(Work to complete) Stop at the line containing "Given: Click the BorghiToscani footer logo": repeat exactly every line of the entries below from the first up to it, plus that line, with pictures omitted.
── Supplied material
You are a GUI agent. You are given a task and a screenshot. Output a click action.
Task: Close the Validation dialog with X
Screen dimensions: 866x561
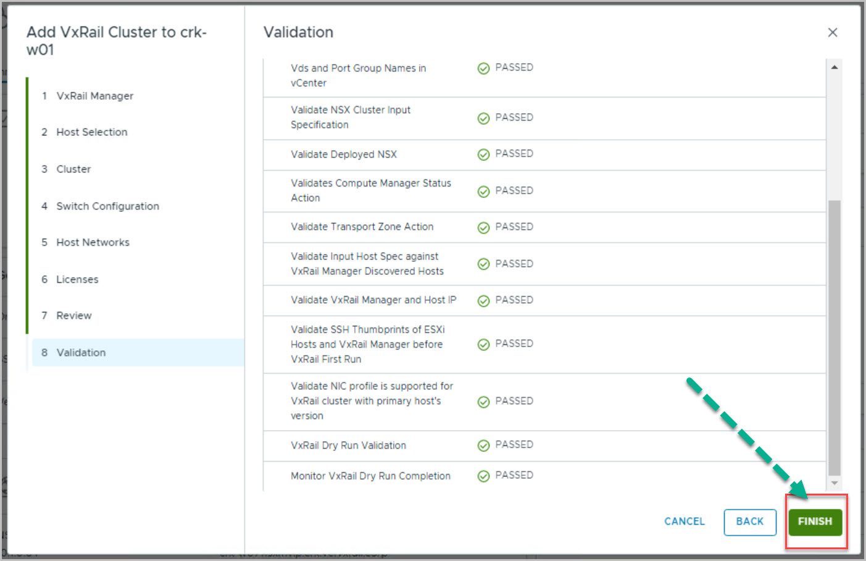point(832,33)
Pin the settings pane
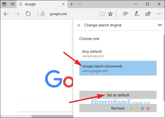 159,25
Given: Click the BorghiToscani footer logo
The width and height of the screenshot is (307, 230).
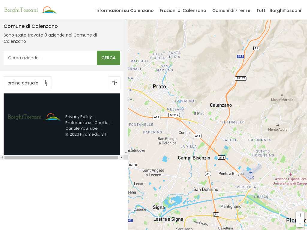Looking at the screenshot, I should 34,117.
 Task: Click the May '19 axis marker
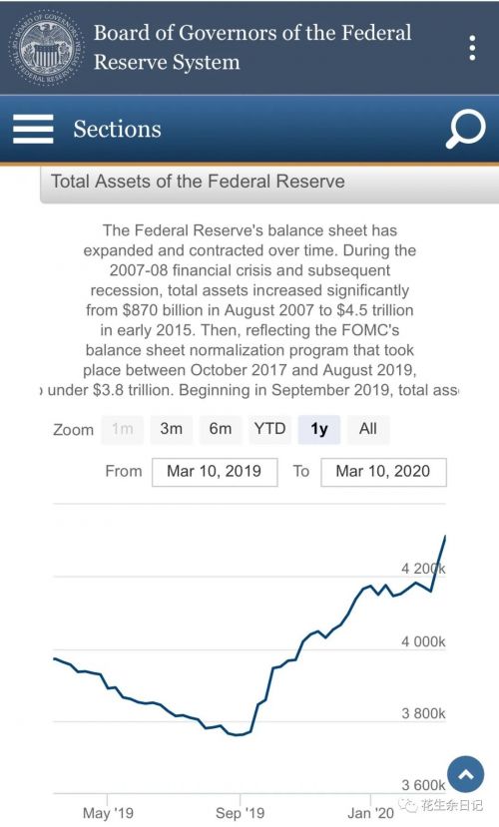[108, 812]
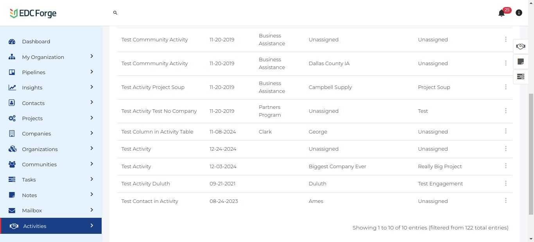Click the task list quick-add icon
534x242 pixels.
click(520, 77)
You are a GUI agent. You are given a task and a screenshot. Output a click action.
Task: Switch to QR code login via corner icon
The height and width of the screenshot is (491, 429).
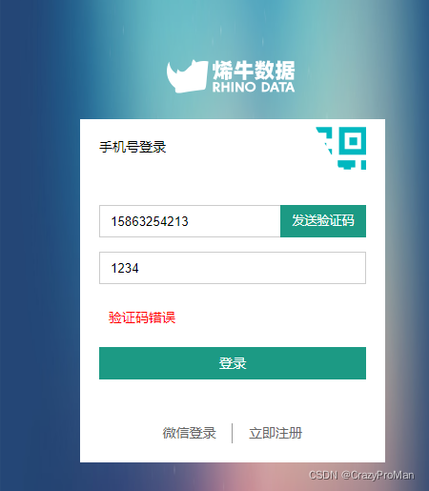[x=341, y=148]
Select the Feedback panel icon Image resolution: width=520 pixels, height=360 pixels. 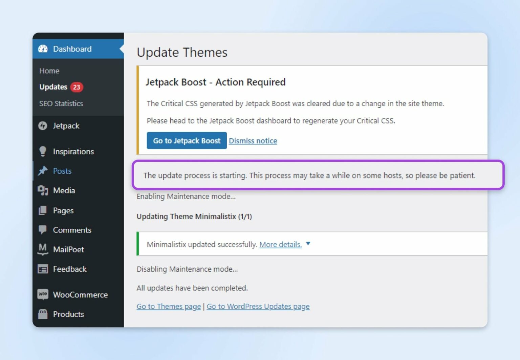point(43,269)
────
(Written response)
You are a GUI agent. You are given a task and a screenshot. Output a click action.
Task: Close the Validation dialog with X
Screen dimensions: 866x561
point(832,33)
Pin the settings pane
 159,25
Given: Click the BorghiToscani footer logo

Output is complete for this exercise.